*수행할 과제:*
아래 항목 전체를 다시 쓰되, "GUI agent" 표현을 모두 "GUI assistant" 표현으로 바꾸고 나머지는 그대로 두세요.

═════ 사용 가능한 항목

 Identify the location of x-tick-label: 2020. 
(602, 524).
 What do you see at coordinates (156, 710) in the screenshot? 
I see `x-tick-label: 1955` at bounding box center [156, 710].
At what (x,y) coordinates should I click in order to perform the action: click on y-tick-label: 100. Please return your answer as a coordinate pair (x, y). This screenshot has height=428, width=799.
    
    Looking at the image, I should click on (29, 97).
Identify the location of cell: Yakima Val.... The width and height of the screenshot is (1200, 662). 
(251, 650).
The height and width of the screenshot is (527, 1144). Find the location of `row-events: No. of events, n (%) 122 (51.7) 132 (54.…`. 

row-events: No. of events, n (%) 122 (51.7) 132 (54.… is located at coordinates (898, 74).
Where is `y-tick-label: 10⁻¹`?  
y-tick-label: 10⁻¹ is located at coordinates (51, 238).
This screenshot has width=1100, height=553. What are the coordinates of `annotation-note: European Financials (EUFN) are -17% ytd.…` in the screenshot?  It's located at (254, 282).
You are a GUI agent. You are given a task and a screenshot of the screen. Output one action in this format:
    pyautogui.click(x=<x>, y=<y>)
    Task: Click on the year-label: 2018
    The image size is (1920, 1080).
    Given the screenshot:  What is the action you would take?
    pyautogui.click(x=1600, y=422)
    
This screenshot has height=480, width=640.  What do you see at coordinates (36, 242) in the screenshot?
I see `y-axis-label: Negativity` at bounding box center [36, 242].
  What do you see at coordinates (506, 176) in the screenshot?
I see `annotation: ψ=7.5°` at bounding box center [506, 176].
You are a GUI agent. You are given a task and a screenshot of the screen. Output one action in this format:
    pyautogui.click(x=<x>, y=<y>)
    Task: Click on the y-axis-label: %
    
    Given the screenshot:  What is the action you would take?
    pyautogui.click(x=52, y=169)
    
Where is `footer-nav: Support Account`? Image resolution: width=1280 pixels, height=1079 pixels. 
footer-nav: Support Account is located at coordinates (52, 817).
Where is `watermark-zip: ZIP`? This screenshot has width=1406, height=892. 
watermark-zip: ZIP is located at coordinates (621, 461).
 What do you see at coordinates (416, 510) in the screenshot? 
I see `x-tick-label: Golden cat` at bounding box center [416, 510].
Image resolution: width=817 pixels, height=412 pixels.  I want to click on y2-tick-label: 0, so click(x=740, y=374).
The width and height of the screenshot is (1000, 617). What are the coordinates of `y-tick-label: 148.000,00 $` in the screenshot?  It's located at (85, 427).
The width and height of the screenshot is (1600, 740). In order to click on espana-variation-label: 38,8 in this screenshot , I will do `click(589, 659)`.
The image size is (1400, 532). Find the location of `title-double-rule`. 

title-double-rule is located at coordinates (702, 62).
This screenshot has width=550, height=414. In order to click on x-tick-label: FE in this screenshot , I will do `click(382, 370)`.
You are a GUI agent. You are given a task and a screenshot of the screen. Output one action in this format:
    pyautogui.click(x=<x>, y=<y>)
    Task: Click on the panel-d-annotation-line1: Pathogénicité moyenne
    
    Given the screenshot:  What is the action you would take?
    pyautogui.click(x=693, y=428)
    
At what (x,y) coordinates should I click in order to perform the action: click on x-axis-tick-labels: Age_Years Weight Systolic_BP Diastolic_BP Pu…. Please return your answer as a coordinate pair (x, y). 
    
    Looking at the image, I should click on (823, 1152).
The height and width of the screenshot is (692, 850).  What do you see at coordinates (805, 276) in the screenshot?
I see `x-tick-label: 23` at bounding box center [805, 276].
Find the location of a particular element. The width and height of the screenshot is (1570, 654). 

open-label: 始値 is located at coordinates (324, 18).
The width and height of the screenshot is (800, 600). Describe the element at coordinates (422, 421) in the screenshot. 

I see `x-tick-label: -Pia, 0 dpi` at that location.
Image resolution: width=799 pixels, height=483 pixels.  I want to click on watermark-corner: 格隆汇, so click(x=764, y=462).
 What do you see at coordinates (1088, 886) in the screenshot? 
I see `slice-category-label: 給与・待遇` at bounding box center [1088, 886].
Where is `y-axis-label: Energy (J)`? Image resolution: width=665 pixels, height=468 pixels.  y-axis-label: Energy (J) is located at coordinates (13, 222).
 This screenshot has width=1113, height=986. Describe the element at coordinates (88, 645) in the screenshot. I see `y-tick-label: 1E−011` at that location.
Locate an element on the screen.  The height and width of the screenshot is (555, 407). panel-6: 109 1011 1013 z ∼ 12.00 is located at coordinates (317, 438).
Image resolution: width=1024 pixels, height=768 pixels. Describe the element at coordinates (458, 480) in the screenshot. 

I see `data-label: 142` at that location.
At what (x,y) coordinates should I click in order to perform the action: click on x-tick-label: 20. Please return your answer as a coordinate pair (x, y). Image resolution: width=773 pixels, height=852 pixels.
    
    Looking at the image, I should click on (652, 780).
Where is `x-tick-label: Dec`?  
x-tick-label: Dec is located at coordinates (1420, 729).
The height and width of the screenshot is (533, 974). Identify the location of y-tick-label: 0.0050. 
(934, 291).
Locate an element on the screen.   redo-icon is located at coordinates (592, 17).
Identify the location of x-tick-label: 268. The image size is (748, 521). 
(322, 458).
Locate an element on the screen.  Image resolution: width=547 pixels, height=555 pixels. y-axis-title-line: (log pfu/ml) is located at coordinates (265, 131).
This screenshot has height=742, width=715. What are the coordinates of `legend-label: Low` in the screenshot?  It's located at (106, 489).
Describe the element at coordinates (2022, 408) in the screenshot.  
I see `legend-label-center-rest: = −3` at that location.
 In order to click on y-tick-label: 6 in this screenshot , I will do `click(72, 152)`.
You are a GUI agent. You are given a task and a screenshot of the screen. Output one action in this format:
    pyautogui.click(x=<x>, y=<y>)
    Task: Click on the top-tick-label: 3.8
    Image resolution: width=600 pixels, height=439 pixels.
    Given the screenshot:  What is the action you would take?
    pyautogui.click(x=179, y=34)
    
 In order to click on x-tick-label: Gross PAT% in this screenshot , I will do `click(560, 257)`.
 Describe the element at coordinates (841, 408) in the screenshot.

══════════

*풀이 예시:*
 Identify the location of x-tick-label: 2020. 
(602, 524).
 What do you see at coordinates (156, 710) in the screenshot? 
I see `x-tick-label: 1955` at bounding box center [156, 710].
At what (x,y) coordinates should I click in order to perform the action: click on y-tick-label: 100. Please return your answer as a coordinate pair (x, y). This screenshot has height=428, width=799.
    
    Looking at the image, I should click on (29, 97).
Identify the location of cell: Yakima Val.... The width and height of the screenshot is (1200, 662). 
(251, 650).
The height and width of the screenshot is (527, 1144). Find the location of `row-events: No. of events, n (%) 122 (51.7) 132 (54.…`. 

row-events: No. of events, n (%) 122 (51.7) 132 (54.… is located at coordinates (898, 74).
Where is `y-tick-label: 10⁻¹`?  
y-tick-label: 10⁻¹ is located at coordinates (51, 238).
This screenshot has width=1100, height=553. What are the coordinates of `annotation-note: European Financials (EUFN) are -17% ytd.…` in the screenshot?  It's located at (254, 282).
You are a GUI assistant. You are given a task and a screenshot of the screen. Output one action in this format:
    pyautogui.click(x=<x>, y=<y>)
    Task: Click on the year-label: 2018
    The image size is (1920, 1080).
    Given the screenshot:  What is the action you would take?
    pyautogui.click(x=1600, y=422)
    
This screenshot has height=480, width=640.  What do you see at coordinates (36, 242) in the screenshot?
I see `y-axis-label: Negativity` at bounding box center [36, 242].
  What do you see at coordinates (506, 176) in the screenshot?
I see `annotation: ψ=7.5°` at bounding box center [506, 176].
You are a GUI assistant. You are given a task and a screenshot of the screen. Output one action in this format:
    pyautogui.click(x=<x>, y=<y>)
    Task: Click on the y-axis-label: %
    
    Given the screenshot:  What is the action you would take?
    pyautogui.click(x=52, y=169)
    
Where is `footer-nav: Support Account`? Image resolution: width=1280 pixels, height=1079 pixels. 
footer-nav: Support Account is located at coordinates (52, 817).
Where is `watermark-zip: ZIP`? This screenshot has width=1406, height=892. 
watermark-zip: ZIP is located at coordinates (621, 461).
 What do you see at coordinates (416, 510) in the screenshot? 
I see `x-tick-label: Golden cat` at bounding box center [416, 510].
Image resolution: width=817 pixels, height=412 pixels.  I want to click on y2-tick-label: 0, so click(x=740, y=374).
The width and height of the screenshot is (1000, 617). What are the coordinates of `y-tick-label: 148.000,00 $` in the screenshot?  It's located at (85, 427).
The width and height of the screenshot is (1600, 740). In order to click on espana-variation-label: 38,8 in this screenshot , I will do `click(589, 659)`.
The image size is (1400, 532). Find the location of `title-double-rule`. 

title-double-rule is located at coordinates (702, 62).
This screenshot has width=550, height=414. In order to click on x-tick-label: FE in this screenshot , I will do `click(382, 370)`.
You are a GUI assistant. You are given a task and a screenshot of the screen. Output one action in this format:
    pyautogui.click(x=<x>, y=<y>)
    Task: Click on the panel-d-annotation-line1: Pathogénicité moyenne
    
    Given the screenshot:  What is the action you would take?
    pyautogui.click(x=693, y=428)
    
At what (x,y) coordinates should I click in order to perform the action: click on x-axis-tick-labels: Age_Years Weight Systolic_BP Diastolic_BP Pu…. Please return your answer as a coordinate pair (x, y). 
    
    Looking at the image, I should click on (823, 1152).
The height and width of the screenshot is (692, 850).  What do you see at coordinates (805, 276) in the screenshot?
I see `x-tick-label: 23` at bounding box center [805, 276].
Find the location of a particular element. The width and height of the screenshot is (1570, 654). 

open-label: 始値 is located at coordinates (324, 18).
The width and height of the screenshot is (800, 600). Describe the element at coordinates (422, 421) in the screenshot. 

I see `x-tick-label: -Pia, 0 dpi` at that location.
Image resolution: width=799 pixels, height=483 pixels.  I want to click on watermark-corner: 格隆汇, so click(x=764, y=462).
 What do you see at coordinates (1088, 886) in the screenshot? 
I see `slice-category-label: 給与・待遇` at bounding box center [1088, 886].
Where is `y-axis-label: Energy (J)`? Image resolution: width=665 pixels, height=468 pixels.  y-axis-label: Energy (J) is located at coordinates (13, 222).
 This screenshot has width=1113, height=986. Describe the element at coordinates (88, 645) in the screenshot. I see `y-tick-label: 1E−011` at that location.
Locate an element on the screen.  The height and width of the screenshot is (555, 407). panel-6: 109 1011 1013 z ∼ 12.00 is located at coordinates (317, 438).
Image resolution: width=1024 pixels, height=768 pixels. Describe the element at coordinates (458, 480) in the screenshot. 

I see `data-label: 142` at that location.
At what (x,y) coordinates should I click in order to perform the action: click on x-tick-label: 20. Please return your answer as a coordinate pair (x, y). Image resolution: width=773 pixels, height=852 pixels.
    
    Looking at the image, I should click on (652, 780).
Where is `x-tick-label: Dec`?  
x-tick-label: Dec is located at coordinates (1420, 729).
The height and width of the screenshot is (533, 974). Identify the location of y-tick-label: 0.0050. 
(934, 291).
Locate an element on the screen.   redo-icon is located at coordinates (592, 17).
Identify the location of x-tick-label: 268. The image size is (748, 521). 
(322, 458).
Locate an element on the screen.  Image resolution: width=547 pixels, height=555 pixels. y-axis-title-line: (log pfu/ml) is located at coordinates (265, 131).
This screenshot has height=742, width=715. What are the coordinates of `legend-label: Low` in the screenshot?  It's located at (106, 489).
Describe the element at coordinates (2022, 408) in the screenshot.  
I see `legend-label-center-rest: = −3` at that location.
 In order to click on y-tick-label: 6 in this screenshot , I will do `click(72, 152)`.
You are a GUI assistant. You are given a task and a screenshot of the screen. Output one action in this format:
    pyautogui.click(x=<x>, y=<y>)
    Task: Click on the top-tick-label: 3.8
    Image resolution: width=600 pixels, height=439 pixels.
    Given the screenshot:  What is the action you would take?
    pyautogui.click(x=179, y=34)
    
 In order to click on x-tick-label: Gross PAT% in this screenshot , I will do `click(560, 257)`.
 Describe the element at coordinates (841, 408) in the screenshot.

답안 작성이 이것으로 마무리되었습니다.